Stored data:
---

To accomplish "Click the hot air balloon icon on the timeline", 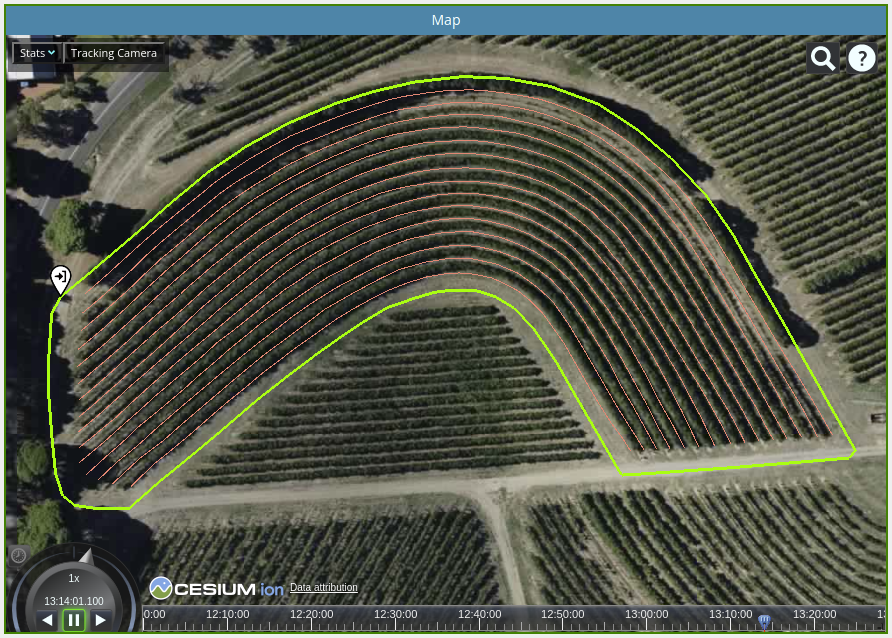I will click(764, 621).
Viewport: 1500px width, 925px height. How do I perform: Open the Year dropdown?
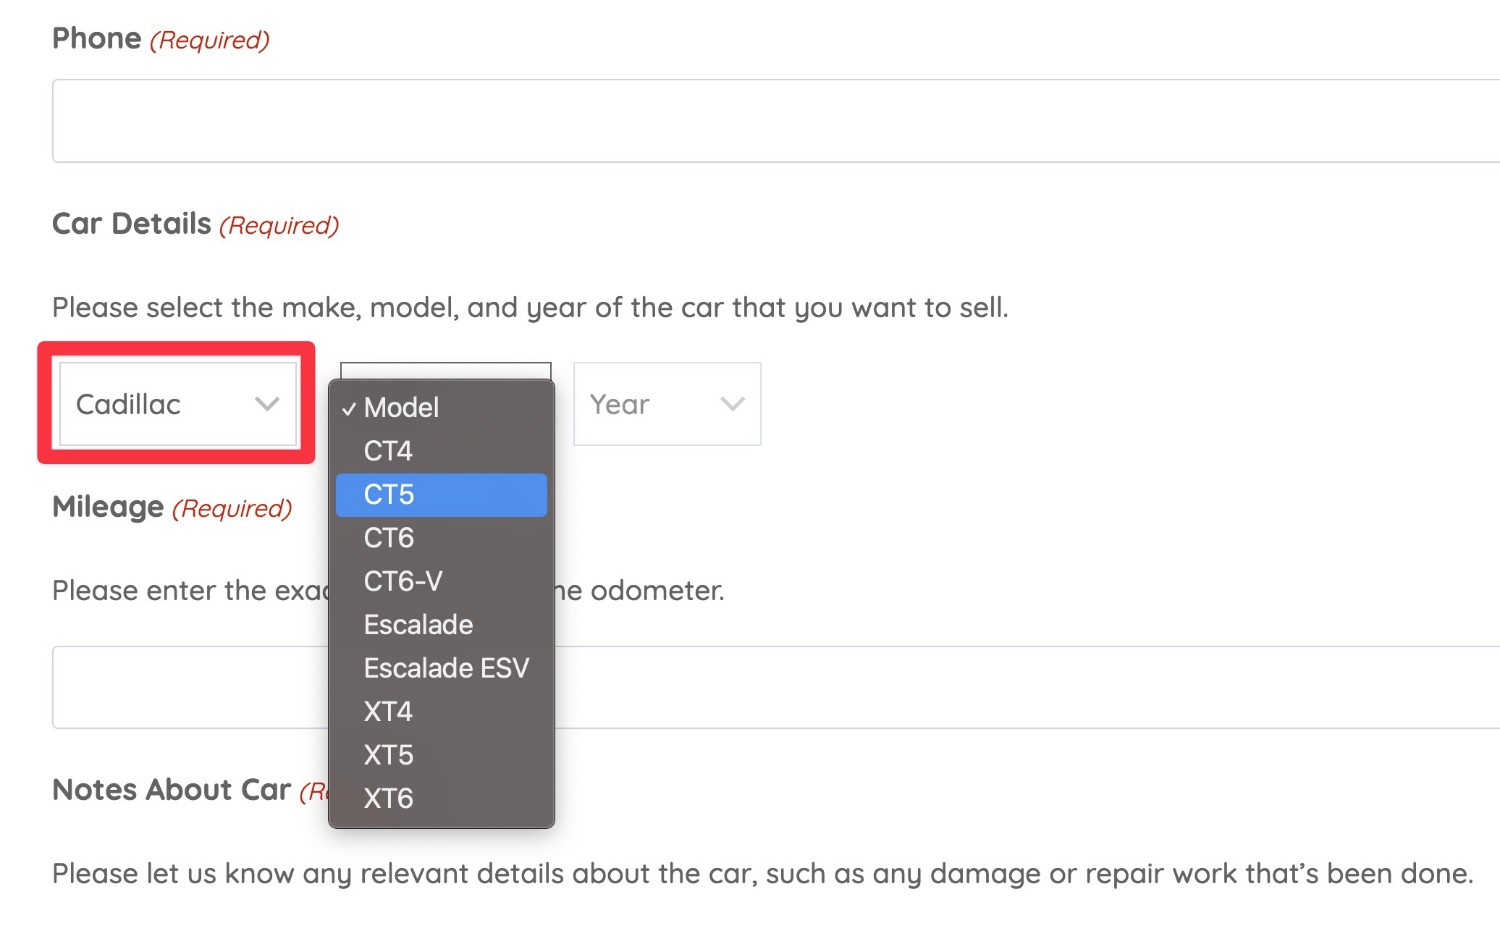tap(667, 404)
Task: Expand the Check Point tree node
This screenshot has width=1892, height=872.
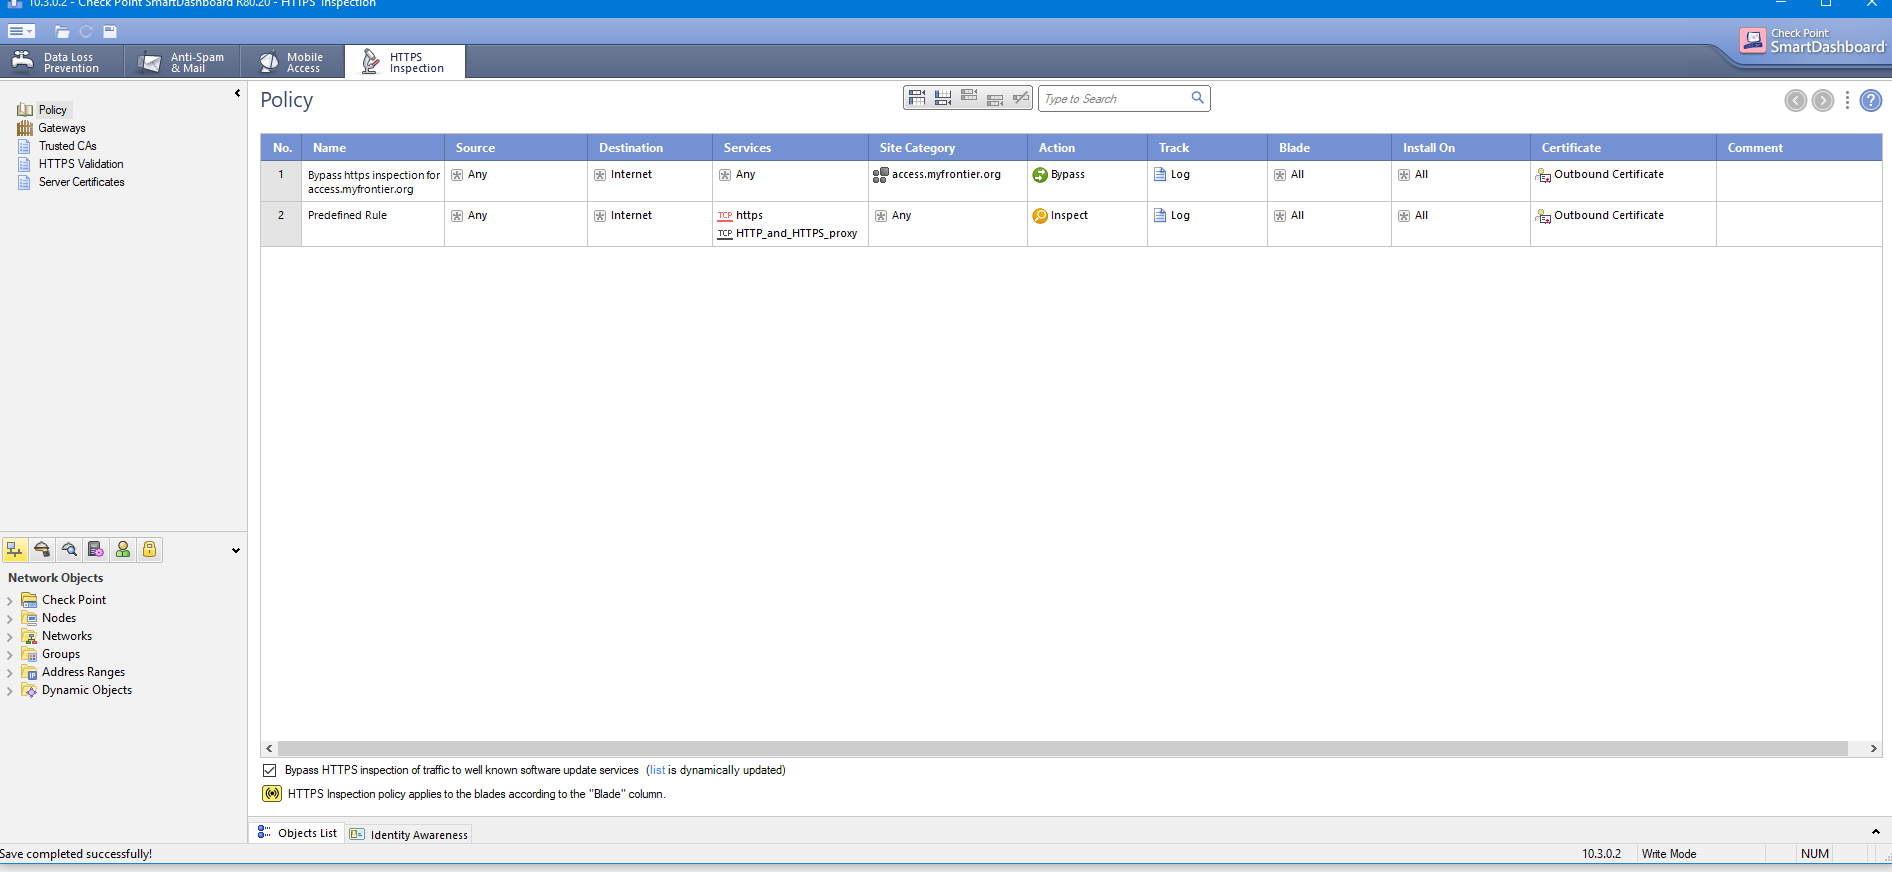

---

### TASK
Begin at the line with "Viewport: 1500px width, 925px" and retype exactly every line through the last one of the entries above, both included, and nothing more; pictures stay out.

### EXERCISE RESULT
Viewport: 1500px width, 925px height. How do I perform: Open the Year dropdown?
tap(667, 404)
Task: Expand the Check Point tree node
This screenshot has width=1892, height=872.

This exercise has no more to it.